──────── WORKING DATA
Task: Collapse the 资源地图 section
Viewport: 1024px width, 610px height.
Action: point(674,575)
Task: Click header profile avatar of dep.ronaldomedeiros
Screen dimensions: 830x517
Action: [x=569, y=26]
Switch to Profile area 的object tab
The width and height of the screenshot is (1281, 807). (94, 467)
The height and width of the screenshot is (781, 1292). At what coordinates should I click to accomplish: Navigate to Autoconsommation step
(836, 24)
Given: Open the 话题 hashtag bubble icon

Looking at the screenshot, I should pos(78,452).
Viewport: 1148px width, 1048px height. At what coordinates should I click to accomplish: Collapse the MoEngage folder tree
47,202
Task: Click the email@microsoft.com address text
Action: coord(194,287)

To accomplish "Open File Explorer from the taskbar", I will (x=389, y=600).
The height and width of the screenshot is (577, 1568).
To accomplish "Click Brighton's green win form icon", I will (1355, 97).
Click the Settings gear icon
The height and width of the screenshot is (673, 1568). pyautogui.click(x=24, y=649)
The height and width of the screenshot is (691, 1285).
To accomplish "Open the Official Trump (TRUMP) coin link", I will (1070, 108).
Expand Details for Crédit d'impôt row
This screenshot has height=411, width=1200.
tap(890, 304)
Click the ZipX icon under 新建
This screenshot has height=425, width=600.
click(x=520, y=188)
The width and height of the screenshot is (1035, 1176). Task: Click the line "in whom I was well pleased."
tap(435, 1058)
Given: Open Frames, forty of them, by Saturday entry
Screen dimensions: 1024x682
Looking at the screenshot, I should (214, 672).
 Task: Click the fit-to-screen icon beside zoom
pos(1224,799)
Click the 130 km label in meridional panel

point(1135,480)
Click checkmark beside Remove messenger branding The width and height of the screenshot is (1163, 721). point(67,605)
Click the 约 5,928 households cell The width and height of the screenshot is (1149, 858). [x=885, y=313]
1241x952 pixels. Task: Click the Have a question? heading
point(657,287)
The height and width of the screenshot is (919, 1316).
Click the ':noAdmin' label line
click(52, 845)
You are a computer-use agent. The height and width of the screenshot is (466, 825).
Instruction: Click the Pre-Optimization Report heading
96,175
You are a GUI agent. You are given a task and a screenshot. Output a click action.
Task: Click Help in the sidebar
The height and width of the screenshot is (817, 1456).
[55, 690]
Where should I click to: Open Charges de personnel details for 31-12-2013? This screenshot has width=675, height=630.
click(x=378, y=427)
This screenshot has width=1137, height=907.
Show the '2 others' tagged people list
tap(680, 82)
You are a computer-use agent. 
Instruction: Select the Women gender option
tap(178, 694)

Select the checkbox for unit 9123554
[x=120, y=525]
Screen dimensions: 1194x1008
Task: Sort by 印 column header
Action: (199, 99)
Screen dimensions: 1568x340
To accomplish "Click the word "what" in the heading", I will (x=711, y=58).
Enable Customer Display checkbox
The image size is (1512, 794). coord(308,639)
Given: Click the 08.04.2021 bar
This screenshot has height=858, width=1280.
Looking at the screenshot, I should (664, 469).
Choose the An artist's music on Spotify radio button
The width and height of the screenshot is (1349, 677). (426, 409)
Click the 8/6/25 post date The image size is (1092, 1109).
────────────────
* _TRY IT_: Please reproduce the data as it was given, with every line exact.

* _SOLUTION TO THE PROBLEM_:
Task: Collapse the 资源地图 section
Viewport: 1024px width, 610px height.
Action: point(674,575)
Task: Click header profile avatar of dep.ronaldomedeiros
Screen dimensions: 830x517
Action: [x=569, y=26]
Switch to Profile area 的object tab
The width and height of the screenshot is (1281, 807). (94, 467)
The height and width of the screenshot is (781, 1292). At what coordinates should I click to accomplish: Navigate to Autoconsommation step
(836, 24)
Given: Open the 话题 hashtag bubble icon

Looking at the screenshot, I should pos(78,452).
Viewport: 1148px width, 1048px height. At what coordinates should I click to accomplish: Collapse the MoEngage folder tree
47,202
Task: Click the email@microsoft.com address text
Action: coord(194,287)

To accomplish "Open File Explorer from the taskbar", I will (x=389, y=600).
The height and width of the screenshot is (577, 1568).
To accomplish "Click Brighton's green win form icon", I will (1355, 97).
Click the Settings gear icon
The height and width of the screenshot is (673, 1568). pyautogui.click(x=24, y=649)
The height and width of the screenshot is (691, 1285).
To accomplish "Open the Official Trump (TRUMP) coin link", I will (1070, 108).
Expand Details for Crédit d'impôt row
This screenshot has height=411, width=1200.
tap(890, 304)
Click the ZipX icon under 新建
This screenshot has height=425, width=600.
click(x=520, y=188)
The width and height of the screenshot is (1035, 1176). Task: Click the line "in whom I was well pleased."
tap(435, 1058)
Given: Open Frames, forty of them, by Saturday entry
Screen dimensions: 1024x682
Looking at the screenshot, I should (214, 672).
 Task: Click the fit-to-screen icon beside zoom
pos(1224,799)
Click the 130 km label in meridional panel

point(1135,480)
Click checkmark beside Remove messenger branding The width and height of the screenshot is (1163, 721). point(67,605)
Click the 约 5,928 households cell The width and height of the screenshot is (1149, 858). [x=885, y=313]
1241x952 pixels. Task: Click the Have a question? heading
point(657,287)
The height and width of the screenshot is (919, 1316).
Click the ':noAdmin' label line
click(52, 845)
You are a computer-use agent. The height and width of the screenshot is (466, 825).
Instruction: Click the Pre-Optimization Report heading
96,175
You are a GUI agent. You are given a task and a screenshot. Output a click action.
Task: Click Help in the sidebar
The height and width of the screenshot is (817, 1456).
[55, 690]
Where should I click to: Open Charges de personnel details for 31-12-2013? This screenshot has width=675, height=630.
click(x=378, y=427)
This screenshot has width=1137, height=907.
Show the '2 others' tagged people list
tap(680, 82)
You are a computer-use agent. 
Instruction: Select the Women gender option
tap(178, 694)

Select the checkbox for unit 9123554
[x=120, y=525]
Screen dimensions: 1194x1008
Task: Sort by 印 column header
Action: (199, 99)
Screen dimensions: 1568x340
To accomplish "Click the word "what" in the heading", I will (x=711, y=58).
Enable Customer Display checkbox
The image size is (1512, 794). coord(308,639)
Given: Click the 08.04.2021 bar
This screenshot has height=858, width=1280.
Looking at the screenshot, I should (664, 469).
Choose the An artist's music on Spotify radio button
The width and height of the screenshot is (1349, 677). (426, 409)
Click the 8/6/25 post date The image size is (1092, 1109).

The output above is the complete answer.